I am seeing some strange behavior during training. I train in many small (~50k sentence) files, running a validation evaluation after a single pass through each file. I use a transformer with relative position. My source inputter is a SequenceRecordInputter, and my target is WordEmbedder. The systems train for days, slowly appearing to converge.
I occasionally had out-of-memory problems (but not on the three cases I’ll show below). I changed the training batch size from the default (about 3000) to 111, and the training runs picked up the batch_size reduction in the configuration yml, as the bash script cycled through training files. Unexpectedly, the validation score went up 1-3 BLEU points, and the Loss dropped dramatically.

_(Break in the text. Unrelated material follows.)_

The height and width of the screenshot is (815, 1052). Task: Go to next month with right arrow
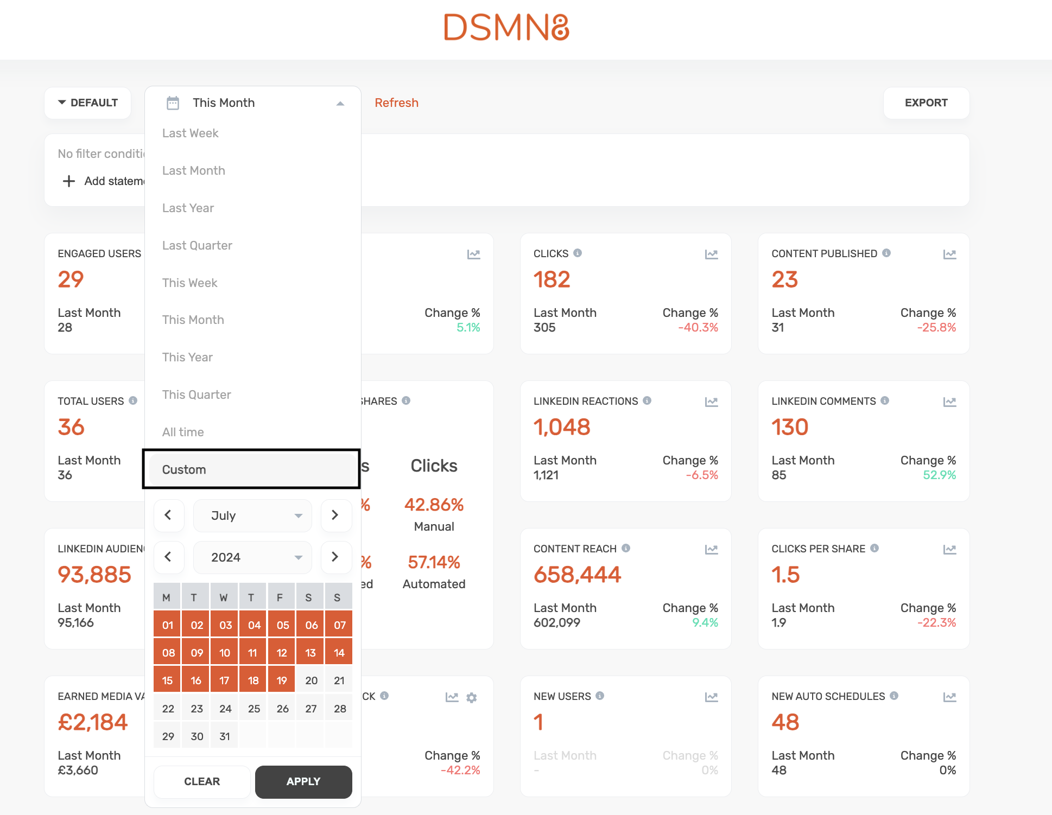click(x=335, y=515)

I returned to the large batch_size, and validation scores got worse. I repeated this and got another valley in Loss (or peak in BLEU). For each of the nine models I was training!

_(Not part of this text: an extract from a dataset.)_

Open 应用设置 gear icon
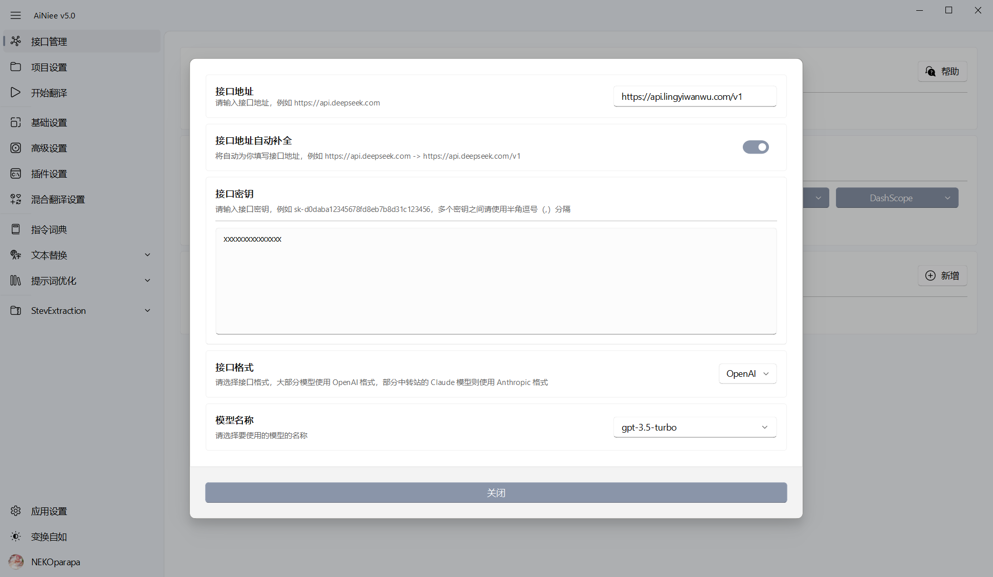The height and width of the screenshot is (577, 993). pos(16,511)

The figure below has validation loss curves for three models. In each curve you can see the three drops in Loss caused by three decreases in batch size.
I don’t understand this behavior. With any nonconvex optimization there’s the chance of local optima and batch size dependence, but I would expect that mostly to affect the validation slope. In particular, the dramatic, repeated drop in quality when I increased batch_size is a mystery to me.

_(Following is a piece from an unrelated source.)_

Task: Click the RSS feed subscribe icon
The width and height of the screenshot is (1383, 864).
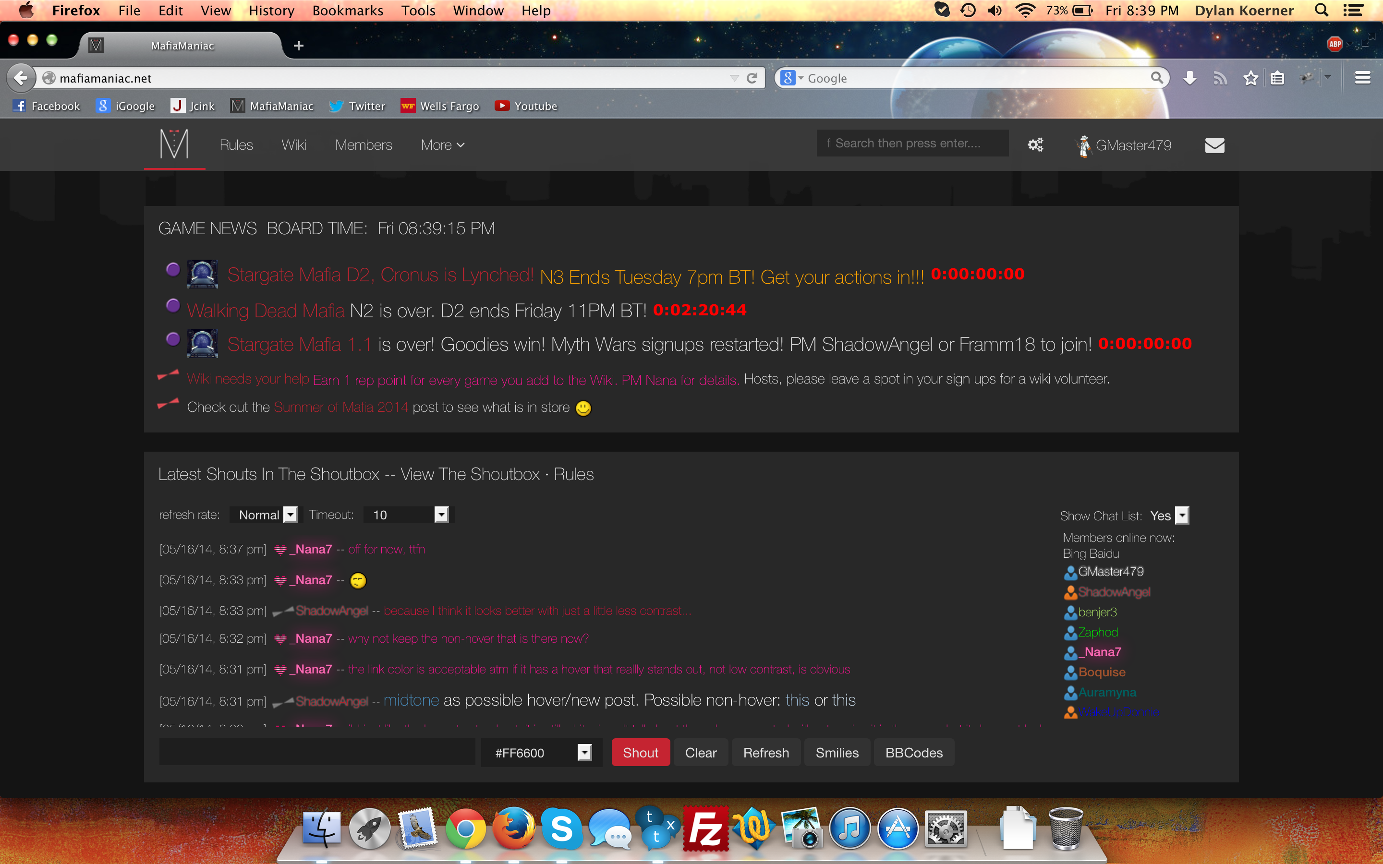Action: 1220,78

Have others seen or have an explanation for this behavior? Is it perhaps related to a bug in OpenNMT-tf 2.18.1 (“Support” could well be a better category than “Research”)?
This config.yml is for the small training batch size (with good performance). For the large training batch size (with poor performance), I remove the batch_size line from the “train:” section.
The odd behavior persists now, with a week more training. I caused another mesa in the loss curve by temporarily increasing batch_size:
There is a corresponding valley in the validation BLEU score.
As you set the batch size to 111, I’m not sure you considered this value to be the number of tokens. I suggest overriding all batch related parameters to make sure they are consistent. You can consider disabling gradient accumulation for now (set effective_batch_size: null).
If I understand this correctly, you have multiple training files. I think this can explain the issue if the data is not properly shuffled. What happens if you concatenate all training data?
I think batch_type may be my main problem. I’ll try setting it to examples and see what happens.
I’ll also experiment with disabling gradient accumulation.
For each training run, I randomly draw 50 thousand lines from a 6 million line training set. So the data are shuffled. I believe my SequenceRecord files are too large for me to give all the training data at once.